(clique nos links em "laranja" para ver cenas dos filmes)
Entre as grandes cidades
americanas, apenas Nova York rivaliza com São Francisco em termos de apelo
cultural e charme, em minha opinião. E sendo relativamente pequena (800 mil
habitantes) quando comparada a outras grandes cidades de destino na América,
torna-se mais amigável e acolhedora. A simples perspectiva de ver a Golden Gate
Bridge já era razão mais que suficiente para desejar conhecê-la. Ver de perto a
locação onde Kim Novak se joga nas águas geladas da baía bem debaixo da ponte e
é resgatada por James Stewart em “Vertigo” (“Um Corpo Que Cai”), descer pelas mesmas
ladeiras e lombadas por onde Steve McQueen fez uma das mais alucinantes
perseguições automobilísticas da história do cinema em "Bullit" (duelo de V8s: Charger x Mustang) ou ficar defronte a uma das
casinhas vitorianas onde Robin Williams foi trabalhar como babá dos próprios
filhos caracterizado como Mrs. Doubtfire em “Uma Babá Quase Perfeita” eram
outros desejos a serem realizados. Gosto de fazer e recomendo que o leitor
também experimente: assistir quantos filmes puder ambientados na cidade ou
região que se vai visitar, seja ela Paris (“Antes do Por do Sol”), Nova York (“Tiros
em NY”, de Woody Allen) ou a Toscana (“Sob o Sol da Toscana”) por exemplo. É uma
maneira de preparar o espírito e ambientar o coração com antecedência.
Quando finalmente nos vemos na mesma locação, a sensação é de estarmos vivendo uma cena de filme, só que real.
Além de cenários famosos, São Francisco tem
uma história movimentada. Foi fundada a partir de uma missão de padres
franciscanos espanhóis junto à povoação
de Yerba Buena em 1776. Já anexada pelos Estados Unidos depois da guerra
contra o México, foi sacudida pela corrida do ouro quando este foi
descoberto logo ali na Sierra Nevada em 1849 (daí o nome do time de futebol
americano local ser “San Francisco 49ers”). Aventureiros de todo o mundo acorreram
à Califórnia, inclusive milhares de chineses e japoneses. Outro sacolejo, este
mais violento, aconteceu em 1906: o famoso terremoto que, com o incêndio de
três dias que se seguiu, destruiu três quartos da cidade.
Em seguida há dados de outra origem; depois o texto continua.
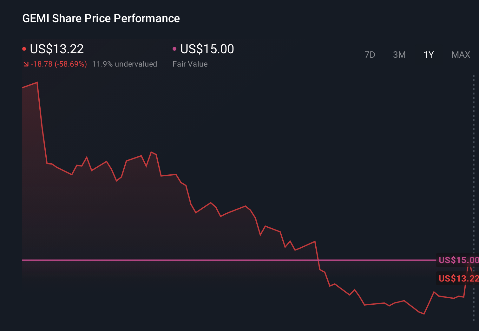Image resolution: width=479 pixels, height=331 pixels.
Task: Open the MAX time range view
Action: pyautogui.click(x=460, y=55)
Rapidamente
reconstruída, São Francisco foi a principal sede naval americana no Pacífico durante
a Segunda Grande Guerra. Todos os japoneses foram então expropriados e trancafiados em campos
de concentração (poucos retornaram à cidade depois) e uma forte migração negra
do leste veio trabalhar nos estaleiros. Depois da guerra, a cidade, já tão
cosmopolita, passou a atrair artistas, músicos e escritores, inclusive muitos
daqueles que estavam na Europa nos “anos loucos”. Estes lançaram os alicerces
do que viria a se tornar a capital americana da contracultura, da geração “beat”
dos anos 1950, dos hippies dos 1960 e da comunidade gay americana nos anos
1970-80. Talvez não seja apenas coincidência o nome do primeiro povoamento ter sido
Yerba Buena (erva boa).
Cada etapa dessa história conturbada
deixou sua marca: o centro da cidade exibe arranha-céus à prova de terremotos e
casinhas vitorianas no mesmo enquadramento de câmara. A maior Chinatown americana,
onde se pode comprar comidas que a maioria de nós jamais poria na boca, como
pepino do mar seco, faz divisa com North Beach, o bairro italiano (a única fronteira sino-italiana
do mundo) com seus inferninhos e bares de música ao vivo. Castro, o bairro da comunidade GLBT, sediou as pioneiras manifestações na luta pelos direitos
civis dessas minorias e foi cenário da primeira passeata do orgulho gay do mundo. Fica aos pés dos Twin Peaks, imortalizados
pela série de David Lynch. Em suas ruas pacatas, as vitrines exibem “consolos”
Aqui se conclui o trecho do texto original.